Vermicella is a genus of venomous snakes of the family Elapidae, commonly known as bandy-bandies or hoop snakes. The best known species is the bandy-bandy (V. annulata).

==Species==
Six species are recognized as being valid. In mid 2018 a new species of bandy-bandy was discovered in Australia, visually nearly identical to Vermicella annulata. The species named Vermicella parscauda is considerably more venomous, with a toxin that is comparable to that of the red-bellied black snake (Pseudechis porphyriacus).

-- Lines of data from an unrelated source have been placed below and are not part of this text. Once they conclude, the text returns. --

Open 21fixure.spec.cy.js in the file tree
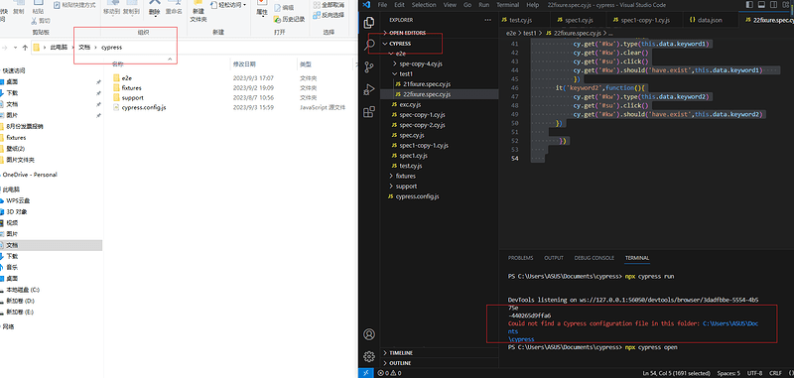 point(427,84)
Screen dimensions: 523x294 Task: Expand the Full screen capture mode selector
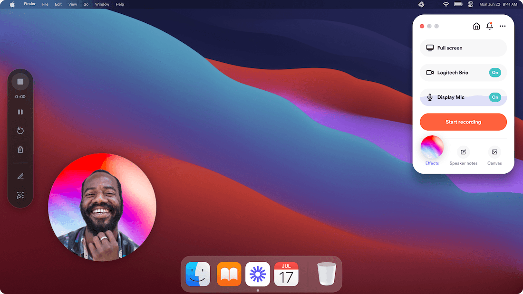click(463, 48)
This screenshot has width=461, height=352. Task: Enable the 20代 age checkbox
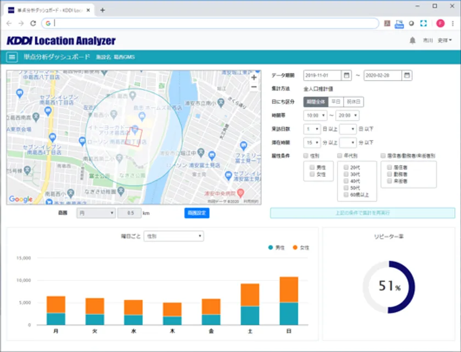[346, 166]
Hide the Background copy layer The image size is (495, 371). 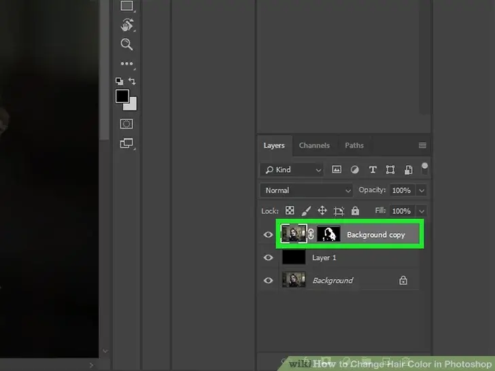pos(269,235)
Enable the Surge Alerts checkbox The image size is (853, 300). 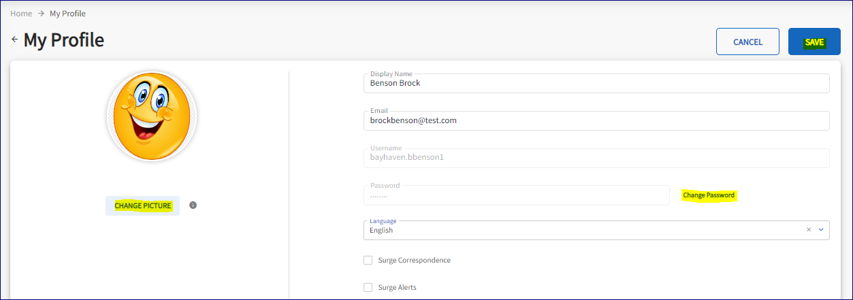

- Vermicella annulata (Gray, 1841) – bandy-bandy
1. One species of Vermicella is the Bandy-Bandy commonly found in Australia. This snake is highly venomous and relatively small, sizing between 50 and 100 cm. Bandy-Bandies use their banded black and white pattern to repel predators by moving rapidly, causing a flicker visual illusion.
- Vermicella intermedia Keogh & S.A. Smith, 1996 – intermediate bandy-bandy
- Vermicella multifasciata (Longman, 1915) – northern bandy-bandy
- Vermicella snelli Storr, 1968 – Pilbara bandy-bandy
- Vermicella vermiformis Keogh & S.A. Smith, 1996 – Centralian bandy-bandy
- Vermicella parscauda Derez et al., 2018 – Weipa bandy-bandy.

Nota bene: A binomial authority in parentheses indicates that the species was originally described in a genus other than Vermicella.